» EXERCISE OBJECTIVE: Return the lines of the material word for word, starting at the line that contains "Where should I click to: Click" and ending at the line that contains "Looking at the screenshot, I should [x=306, y=552].".

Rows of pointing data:
#####

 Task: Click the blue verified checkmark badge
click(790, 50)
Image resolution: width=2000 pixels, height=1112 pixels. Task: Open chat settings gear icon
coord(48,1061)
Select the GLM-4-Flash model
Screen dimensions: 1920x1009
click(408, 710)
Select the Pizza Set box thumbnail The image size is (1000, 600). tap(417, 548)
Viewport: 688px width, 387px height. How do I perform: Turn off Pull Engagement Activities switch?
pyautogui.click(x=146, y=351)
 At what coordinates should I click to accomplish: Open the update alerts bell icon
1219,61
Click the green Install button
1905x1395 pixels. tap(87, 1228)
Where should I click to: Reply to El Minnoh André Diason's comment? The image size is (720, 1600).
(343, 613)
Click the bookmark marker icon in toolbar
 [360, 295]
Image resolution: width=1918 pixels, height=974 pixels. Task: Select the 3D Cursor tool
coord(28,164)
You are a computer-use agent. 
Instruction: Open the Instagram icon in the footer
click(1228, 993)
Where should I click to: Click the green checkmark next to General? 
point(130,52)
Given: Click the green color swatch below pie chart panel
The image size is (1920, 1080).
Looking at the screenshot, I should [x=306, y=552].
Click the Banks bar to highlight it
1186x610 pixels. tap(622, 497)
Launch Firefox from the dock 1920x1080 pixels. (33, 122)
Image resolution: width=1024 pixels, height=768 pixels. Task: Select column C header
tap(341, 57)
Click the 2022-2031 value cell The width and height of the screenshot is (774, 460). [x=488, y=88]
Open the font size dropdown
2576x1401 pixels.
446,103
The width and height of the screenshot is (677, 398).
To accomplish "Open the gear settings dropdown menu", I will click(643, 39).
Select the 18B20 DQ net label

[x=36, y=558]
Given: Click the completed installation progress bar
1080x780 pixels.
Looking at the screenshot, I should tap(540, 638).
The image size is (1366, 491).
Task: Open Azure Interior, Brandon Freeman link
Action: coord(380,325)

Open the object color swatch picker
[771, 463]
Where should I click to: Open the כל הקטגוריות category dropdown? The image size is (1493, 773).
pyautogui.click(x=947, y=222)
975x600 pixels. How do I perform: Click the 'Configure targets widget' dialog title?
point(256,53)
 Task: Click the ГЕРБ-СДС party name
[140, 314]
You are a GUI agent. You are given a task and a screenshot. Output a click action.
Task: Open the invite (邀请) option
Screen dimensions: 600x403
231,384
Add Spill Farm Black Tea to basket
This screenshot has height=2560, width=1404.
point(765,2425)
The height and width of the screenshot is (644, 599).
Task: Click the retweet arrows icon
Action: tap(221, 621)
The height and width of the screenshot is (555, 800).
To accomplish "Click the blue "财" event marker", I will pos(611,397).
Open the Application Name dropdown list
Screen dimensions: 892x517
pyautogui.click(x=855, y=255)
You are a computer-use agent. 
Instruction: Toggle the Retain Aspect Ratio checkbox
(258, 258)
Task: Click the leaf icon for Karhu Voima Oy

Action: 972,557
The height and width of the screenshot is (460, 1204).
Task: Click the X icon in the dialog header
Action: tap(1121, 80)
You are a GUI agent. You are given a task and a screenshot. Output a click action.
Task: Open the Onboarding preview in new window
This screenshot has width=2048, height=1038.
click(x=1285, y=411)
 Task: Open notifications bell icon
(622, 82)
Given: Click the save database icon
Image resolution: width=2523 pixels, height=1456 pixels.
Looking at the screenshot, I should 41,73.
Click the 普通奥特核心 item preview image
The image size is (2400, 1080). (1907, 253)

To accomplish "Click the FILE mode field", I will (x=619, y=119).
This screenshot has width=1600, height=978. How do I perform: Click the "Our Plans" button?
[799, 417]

#####

» EXERCISE RESULT:
Where should I click to: Click the green checkmark next to General? 
point(130,52)
Given: Click the green color swatch below pie chart panel
The image size is (1920, 1080).
Looking at the screenshot, I should [x=306, y=552].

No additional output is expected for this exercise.